My father was not, in fact, dreaming. Eddie’s serves yummy, home-cooked food at reasonable prices. (Look at me! I’m a Lyon’s commercial!) The breakfast platters are greasy, just like God meant for them to be. The eggs are always perfect and I’m quite fond of their hash browns. But forget the side dishes – we all know they’re just there to mop up the luscious juices flowing from the meat. And when I go into a diner (or any building, actually – I am the Anti-Vegetarian), I expect my meat to be juicy, flavorful, and abundant.

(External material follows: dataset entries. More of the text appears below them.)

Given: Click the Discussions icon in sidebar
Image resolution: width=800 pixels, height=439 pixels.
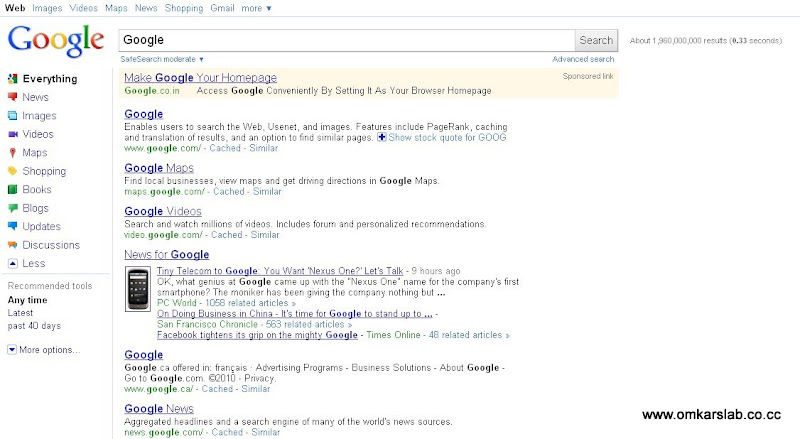Looking at the screenshot, I should pos(12,245).
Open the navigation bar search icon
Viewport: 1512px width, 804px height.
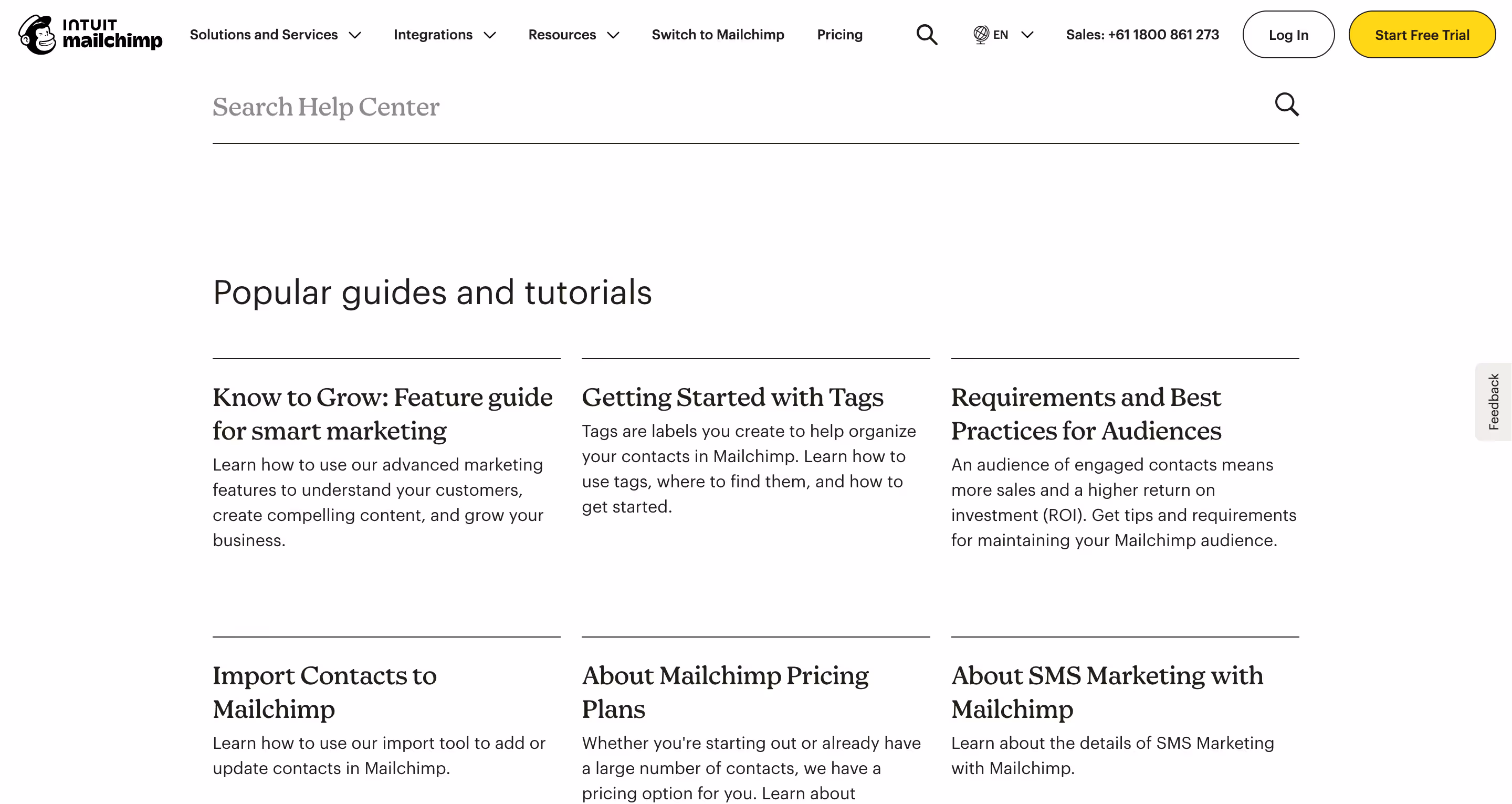(926, 35)
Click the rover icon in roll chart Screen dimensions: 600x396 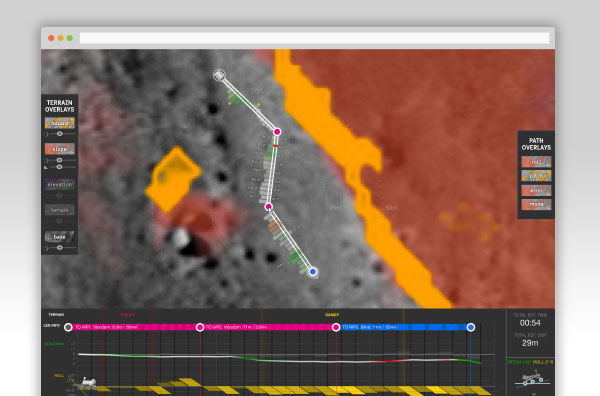coord(88,383)
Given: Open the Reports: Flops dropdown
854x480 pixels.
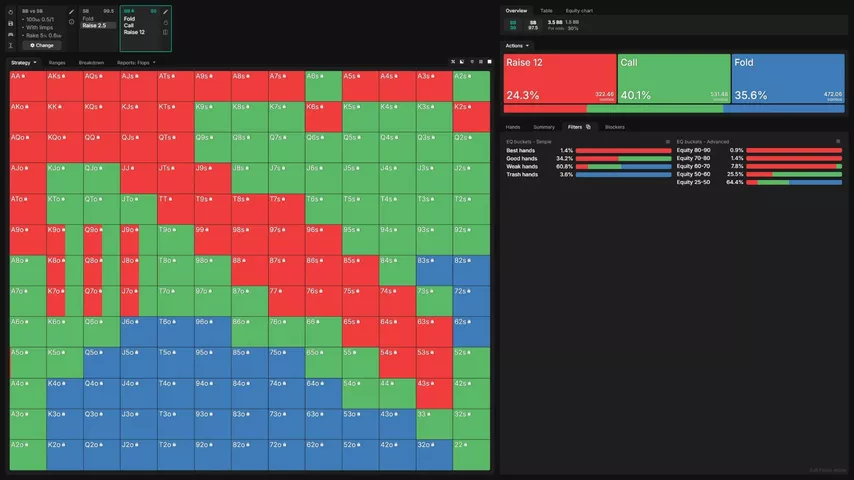Looking at the screenshot, I should pyautogui.click(x=136, y=62).
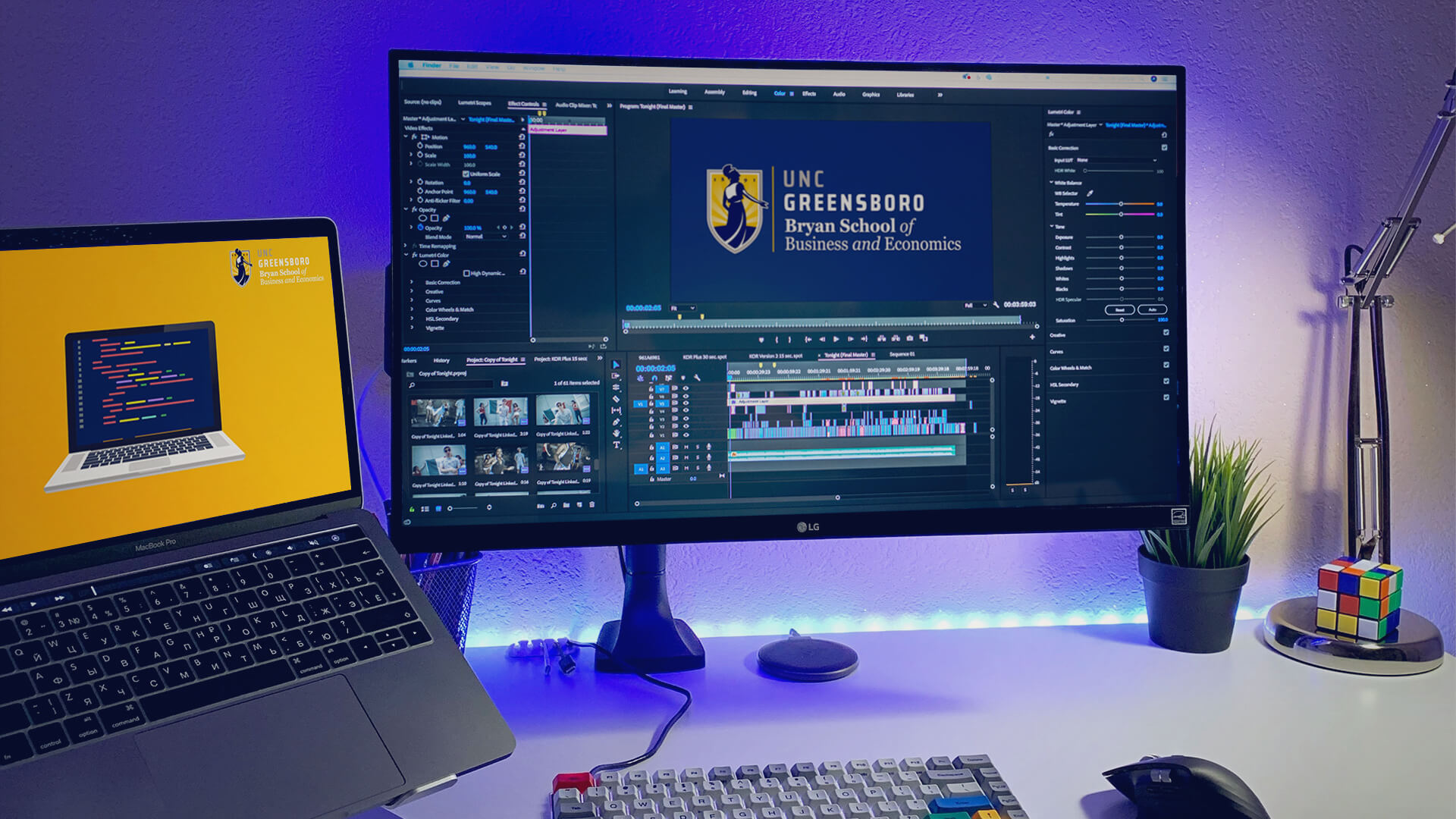Switch to the Editing workspace tab
1456x819 pixels.
[749, 93]
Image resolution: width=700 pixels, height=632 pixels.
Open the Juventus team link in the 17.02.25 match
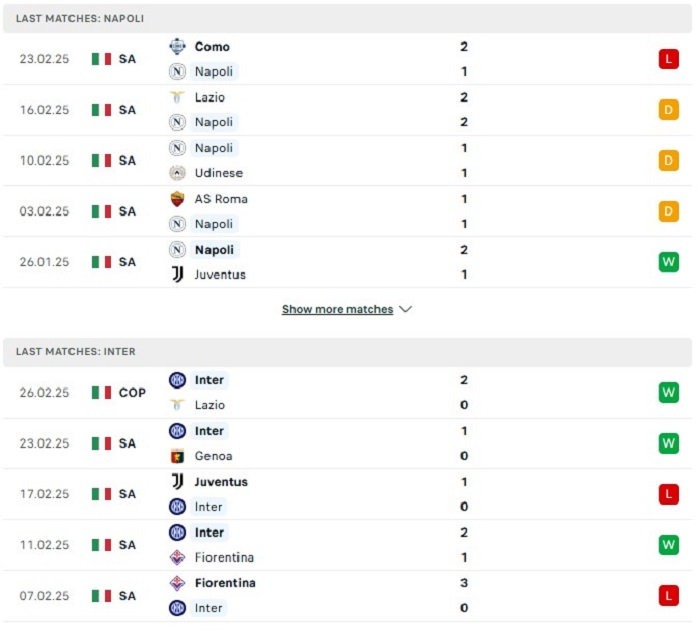coord(221,481)
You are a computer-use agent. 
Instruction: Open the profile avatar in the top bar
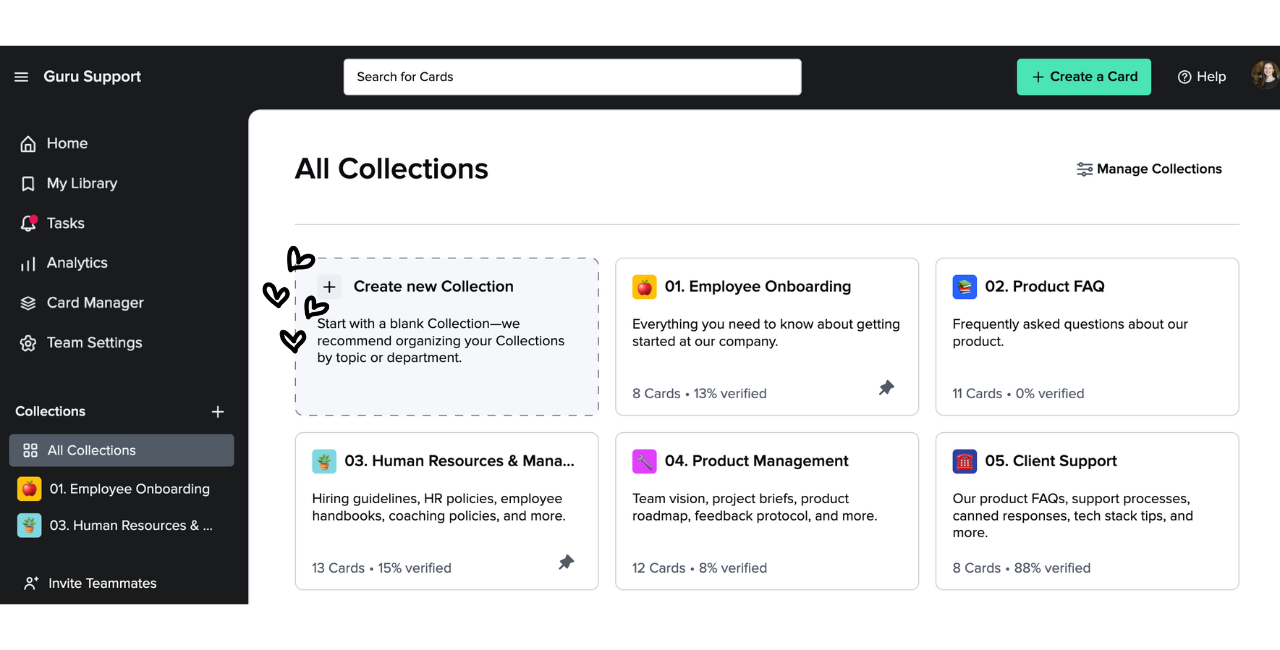click(1265, 74)
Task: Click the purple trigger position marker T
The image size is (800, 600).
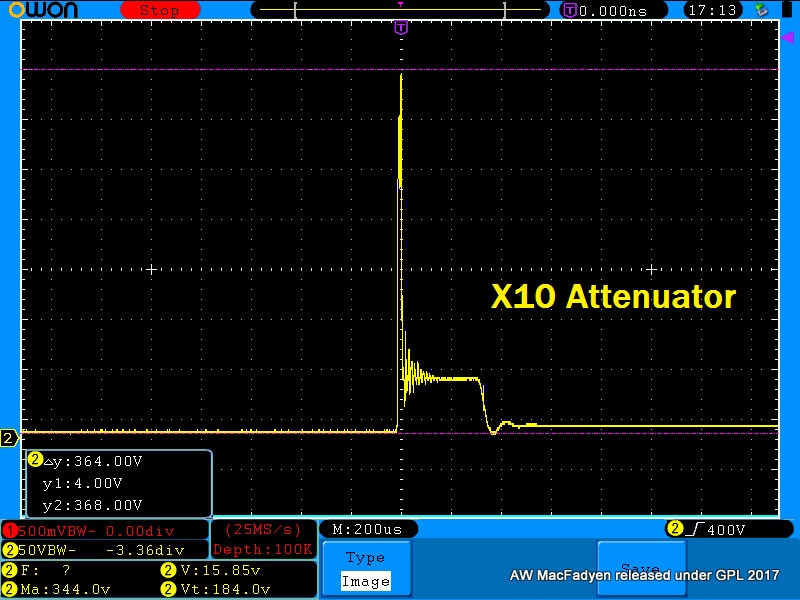Action: (401, 27)
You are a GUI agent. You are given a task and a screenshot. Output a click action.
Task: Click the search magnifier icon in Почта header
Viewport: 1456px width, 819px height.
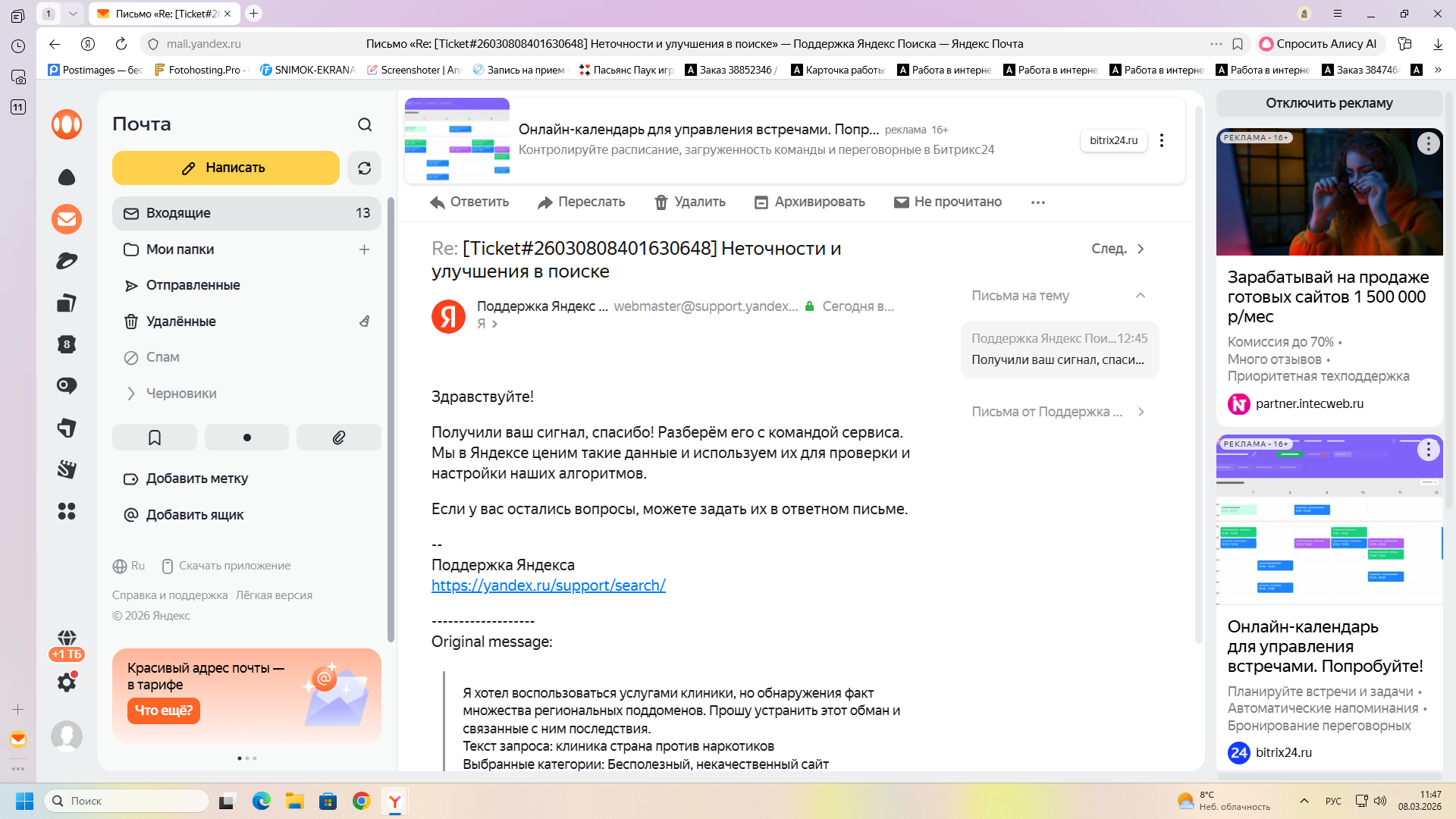click(365, 124)
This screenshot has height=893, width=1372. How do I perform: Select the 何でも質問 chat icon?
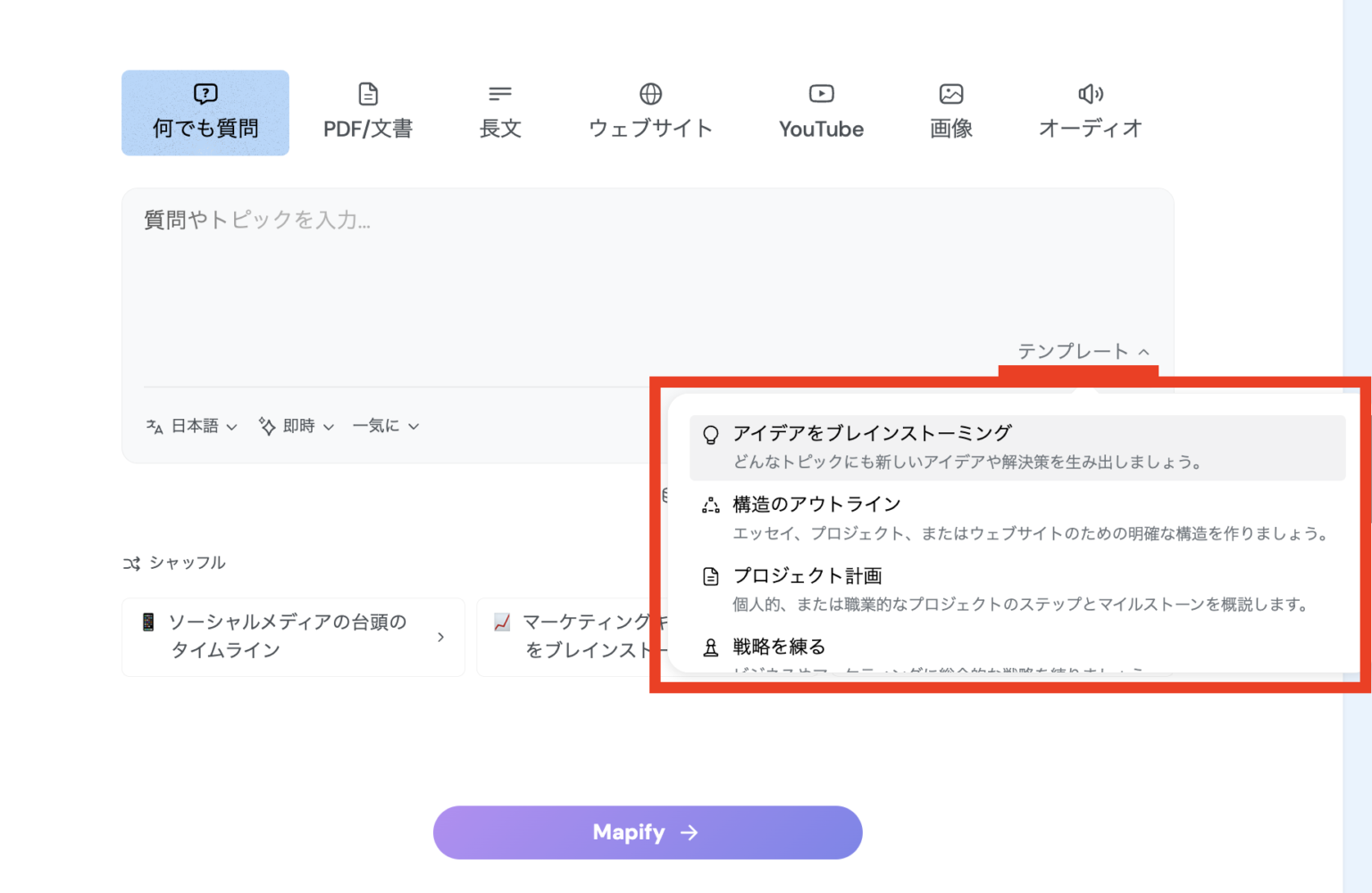pos(205,92)
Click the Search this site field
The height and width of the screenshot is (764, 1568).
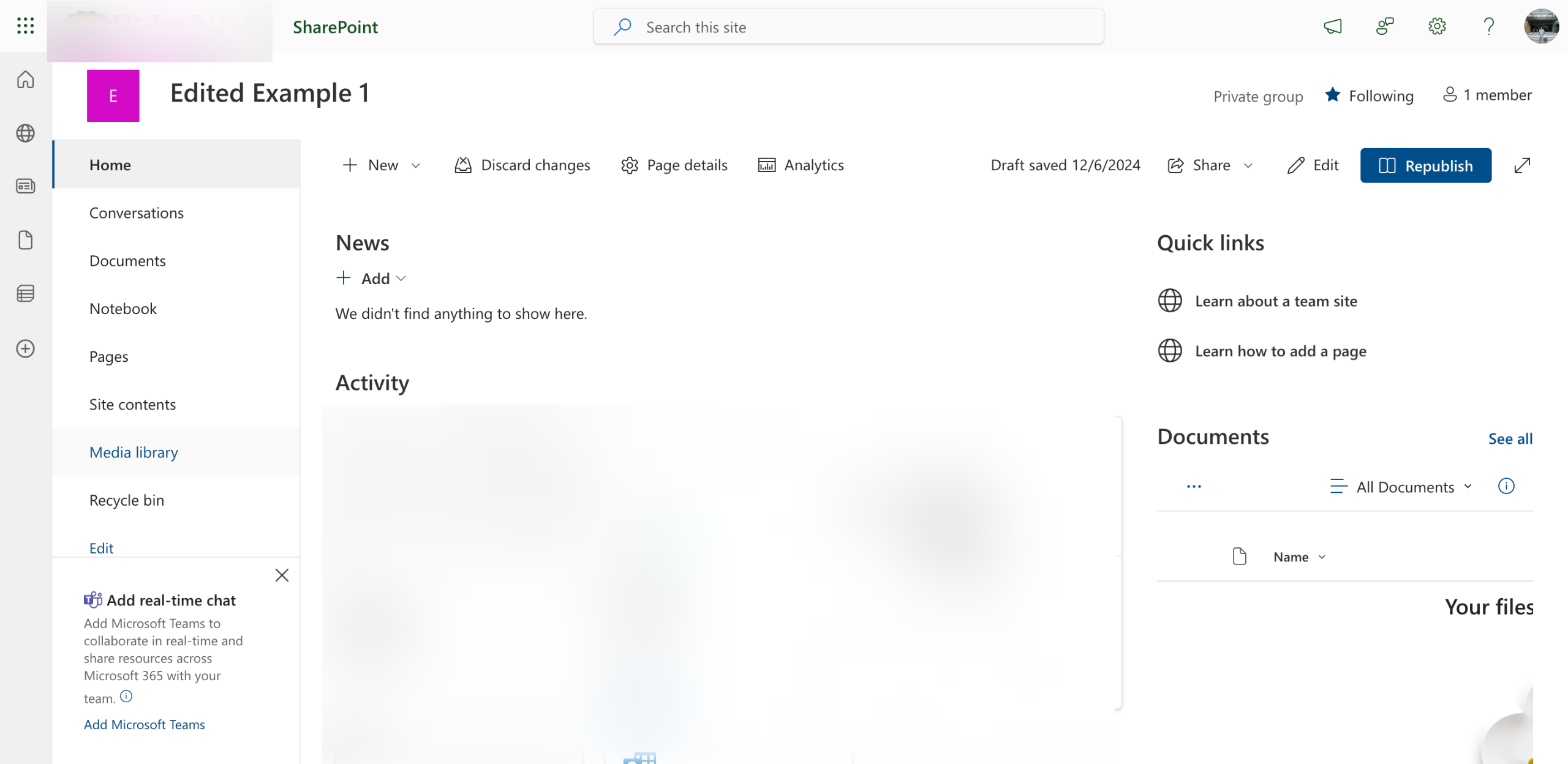click(x=848, y=27)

Eddie’s does not disappoint. I used to always get the sausage, either in link or patty form, and I can definitely vouch for the integrity of sausagekind at Eddie’s. Recently, however, I wanted to pretend I was more grown up and decided to try my dad’s usual order. My order of pork chops came nestled in a bed of hash browns and scrambled eggs. Not only were the chops absolutely divine, they were so succulent that they spread their spicy goodness to the rest of the platter. After cleaning my plate in about 10 seconds flat, I sipped my fresh-squeezed orange juice and sat back and concentrated on resisting the urge to unbutton my pants. Damn straight it’s soul food.
The atmosphere has been contaminated a little by the aforementioned yuppies, but it’s still a delightful place to have breakfast. Every available surface is covered with stickers from this local band or the other, and Eddie’s may possibly have the bumpin’-est jukebox in existence. Coffee and tea is served in selections from an eclectic collection of souvenir and novelty mugs.
And the service! Oh, the service! If you are used to dining at your local Denny's or your parents’ kitchen table, you will be fried to a crisp in the friendly glow of the staff at Eddie’s. The diner is owned and run by a Vietnamese family that spoils you as if you were their only grandchild. How good is this service? How about this: When we came back for a visit five years after moving to another part of the city, the server not only greeted my dad by name but brought him coffee in his favorite mug and remembered his favorite dish! Hot damn we used to eat there a lot!